**** RECORD EXTRACTS ****

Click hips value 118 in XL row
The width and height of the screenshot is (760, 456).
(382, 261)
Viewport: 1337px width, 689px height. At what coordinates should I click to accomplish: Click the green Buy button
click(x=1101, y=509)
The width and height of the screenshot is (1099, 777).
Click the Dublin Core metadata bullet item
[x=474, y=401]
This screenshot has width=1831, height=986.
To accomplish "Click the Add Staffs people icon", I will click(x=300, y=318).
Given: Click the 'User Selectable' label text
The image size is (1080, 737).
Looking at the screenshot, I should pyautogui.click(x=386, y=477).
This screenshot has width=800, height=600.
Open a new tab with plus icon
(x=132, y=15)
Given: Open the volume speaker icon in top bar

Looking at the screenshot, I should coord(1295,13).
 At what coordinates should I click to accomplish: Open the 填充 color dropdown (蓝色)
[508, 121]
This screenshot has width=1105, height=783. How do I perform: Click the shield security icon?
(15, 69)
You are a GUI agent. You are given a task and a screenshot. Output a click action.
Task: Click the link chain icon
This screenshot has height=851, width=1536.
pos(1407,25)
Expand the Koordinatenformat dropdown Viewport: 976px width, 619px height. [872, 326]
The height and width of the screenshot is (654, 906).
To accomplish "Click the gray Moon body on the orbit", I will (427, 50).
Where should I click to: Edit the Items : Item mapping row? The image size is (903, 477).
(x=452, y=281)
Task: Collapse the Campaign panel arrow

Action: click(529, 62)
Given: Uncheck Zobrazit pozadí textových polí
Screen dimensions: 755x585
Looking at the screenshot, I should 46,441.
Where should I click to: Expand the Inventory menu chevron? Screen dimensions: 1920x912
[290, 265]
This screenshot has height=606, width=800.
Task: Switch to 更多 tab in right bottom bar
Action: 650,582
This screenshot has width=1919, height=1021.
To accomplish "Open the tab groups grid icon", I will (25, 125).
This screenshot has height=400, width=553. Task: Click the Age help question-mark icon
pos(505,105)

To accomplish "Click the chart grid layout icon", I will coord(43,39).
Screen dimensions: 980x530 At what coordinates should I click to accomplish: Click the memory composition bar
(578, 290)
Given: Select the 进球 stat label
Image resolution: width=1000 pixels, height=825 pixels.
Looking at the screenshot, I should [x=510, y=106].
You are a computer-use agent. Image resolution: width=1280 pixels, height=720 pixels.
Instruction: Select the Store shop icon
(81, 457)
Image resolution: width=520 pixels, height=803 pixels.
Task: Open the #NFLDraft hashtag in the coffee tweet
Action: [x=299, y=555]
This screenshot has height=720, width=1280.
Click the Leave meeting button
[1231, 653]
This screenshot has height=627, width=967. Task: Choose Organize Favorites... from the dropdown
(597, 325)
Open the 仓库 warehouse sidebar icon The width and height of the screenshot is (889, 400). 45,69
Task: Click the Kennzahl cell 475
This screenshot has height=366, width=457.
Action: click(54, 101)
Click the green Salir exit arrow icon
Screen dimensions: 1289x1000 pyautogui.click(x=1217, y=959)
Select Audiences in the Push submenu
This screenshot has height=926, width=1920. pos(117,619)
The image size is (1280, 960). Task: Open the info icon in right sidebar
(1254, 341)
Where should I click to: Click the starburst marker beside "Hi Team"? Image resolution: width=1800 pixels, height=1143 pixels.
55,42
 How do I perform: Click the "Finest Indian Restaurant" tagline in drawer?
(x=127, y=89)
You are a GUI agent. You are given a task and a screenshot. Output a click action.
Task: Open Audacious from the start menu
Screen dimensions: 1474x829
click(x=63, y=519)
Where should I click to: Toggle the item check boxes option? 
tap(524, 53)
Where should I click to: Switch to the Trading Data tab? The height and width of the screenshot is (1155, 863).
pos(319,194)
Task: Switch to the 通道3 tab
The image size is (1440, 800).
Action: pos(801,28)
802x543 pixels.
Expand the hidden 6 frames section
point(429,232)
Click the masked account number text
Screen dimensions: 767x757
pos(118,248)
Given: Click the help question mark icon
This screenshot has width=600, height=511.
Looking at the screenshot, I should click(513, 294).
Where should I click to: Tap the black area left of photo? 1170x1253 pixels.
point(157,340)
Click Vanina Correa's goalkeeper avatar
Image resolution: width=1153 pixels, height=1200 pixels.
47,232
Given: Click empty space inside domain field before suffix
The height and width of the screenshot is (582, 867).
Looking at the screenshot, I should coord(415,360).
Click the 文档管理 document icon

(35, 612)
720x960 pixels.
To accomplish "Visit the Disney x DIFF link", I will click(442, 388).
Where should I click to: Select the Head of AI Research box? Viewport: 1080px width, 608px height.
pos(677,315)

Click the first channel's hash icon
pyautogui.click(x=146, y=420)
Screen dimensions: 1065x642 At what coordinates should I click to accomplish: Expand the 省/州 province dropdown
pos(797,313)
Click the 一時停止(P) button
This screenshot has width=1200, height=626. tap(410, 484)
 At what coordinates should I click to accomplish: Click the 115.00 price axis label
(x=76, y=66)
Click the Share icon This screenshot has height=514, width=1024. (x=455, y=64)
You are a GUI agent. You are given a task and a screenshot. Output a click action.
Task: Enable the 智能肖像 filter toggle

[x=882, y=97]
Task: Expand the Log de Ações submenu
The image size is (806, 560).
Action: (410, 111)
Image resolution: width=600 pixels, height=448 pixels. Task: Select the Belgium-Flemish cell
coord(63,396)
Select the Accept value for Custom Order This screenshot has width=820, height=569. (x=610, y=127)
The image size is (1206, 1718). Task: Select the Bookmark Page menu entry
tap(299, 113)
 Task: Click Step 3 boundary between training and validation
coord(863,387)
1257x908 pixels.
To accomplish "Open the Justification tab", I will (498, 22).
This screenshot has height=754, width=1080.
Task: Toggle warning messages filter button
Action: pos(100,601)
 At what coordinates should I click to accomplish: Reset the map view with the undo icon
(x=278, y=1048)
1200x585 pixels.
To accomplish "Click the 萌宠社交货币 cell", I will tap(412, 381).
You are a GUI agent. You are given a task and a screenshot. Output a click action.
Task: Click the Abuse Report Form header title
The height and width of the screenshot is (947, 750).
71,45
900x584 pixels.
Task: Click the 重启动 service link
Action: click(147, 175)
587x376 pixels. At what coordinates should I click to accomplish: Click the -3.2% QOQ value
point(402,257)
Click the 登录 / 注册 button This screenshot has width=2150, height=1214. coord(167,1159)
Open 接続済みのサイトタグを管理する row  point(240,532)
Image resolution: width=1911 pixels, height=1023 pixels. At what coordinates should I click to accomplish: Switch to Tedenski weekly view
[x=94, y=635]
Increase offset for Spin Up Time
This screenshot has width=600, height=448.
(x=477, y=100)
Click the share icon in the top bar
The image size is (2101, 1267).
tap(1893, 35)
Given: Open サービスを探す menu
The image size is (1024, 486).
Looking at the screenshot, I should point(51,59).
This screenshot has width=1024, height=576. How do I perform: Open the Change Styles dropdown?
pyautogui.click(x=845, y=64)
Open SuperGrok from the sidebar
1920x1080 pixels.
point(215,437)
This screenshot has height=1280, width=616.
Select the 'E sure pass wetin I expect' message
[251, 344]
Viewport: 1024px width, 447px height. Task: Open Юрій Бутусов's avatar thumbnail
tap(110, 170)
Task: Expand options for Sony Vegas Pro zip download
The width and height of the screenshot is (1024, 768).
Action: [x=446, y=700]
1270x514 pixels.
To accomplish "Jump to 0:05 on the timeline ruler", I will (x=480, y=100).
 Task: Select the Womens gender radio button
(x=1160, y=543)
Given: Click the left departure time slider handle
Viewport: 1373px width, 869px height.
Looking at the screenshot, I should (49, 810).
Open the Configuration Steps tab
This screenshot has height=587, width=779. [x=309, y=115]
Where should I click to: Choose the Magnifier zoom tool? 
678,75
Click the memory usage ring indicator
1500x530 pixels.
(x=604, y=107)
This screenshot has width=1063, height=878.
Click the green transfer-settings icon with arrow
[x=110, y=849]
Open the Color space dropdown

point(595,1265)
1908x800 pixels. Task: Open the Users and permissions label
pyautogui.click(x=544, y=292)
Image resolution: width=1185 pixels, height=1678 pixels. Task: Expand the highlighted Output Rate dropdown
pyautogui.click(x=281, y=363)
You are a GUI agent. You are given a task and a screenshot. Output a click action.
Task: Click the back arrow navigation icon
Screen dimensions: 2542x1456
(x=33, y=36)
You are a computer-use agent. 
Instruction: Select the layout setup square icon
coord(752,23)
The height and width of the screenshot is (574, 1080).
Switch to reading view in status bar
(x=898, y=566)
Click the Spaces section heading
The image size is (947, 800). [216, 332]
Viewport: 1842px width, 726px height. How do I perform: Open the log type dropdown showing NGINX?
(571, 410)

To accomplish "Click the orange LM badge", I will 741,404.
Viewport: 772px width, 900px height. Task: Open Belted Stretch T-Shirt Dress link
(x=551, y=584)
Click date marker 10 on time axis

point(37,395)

****

Here the job is to transcribe the lines from the first line of the data through the line containing "This screenshot has width=1831, height=986.", inclusive, exactly and with nothing else.

Click hips value 118 in XL row
The width and height of the screenshot is (760, 456).
(382, 261)
Viewport: 1337px width, 689px height. At what coordinates should I click to accomplish: Click the green Buy button
click(x=1101, y=509)
The width and height of the screenshot is (1099, 777).
Click the Dublin Core metadata bullet item
[x=474, y=401]
This screenshot has width=1831, height=986.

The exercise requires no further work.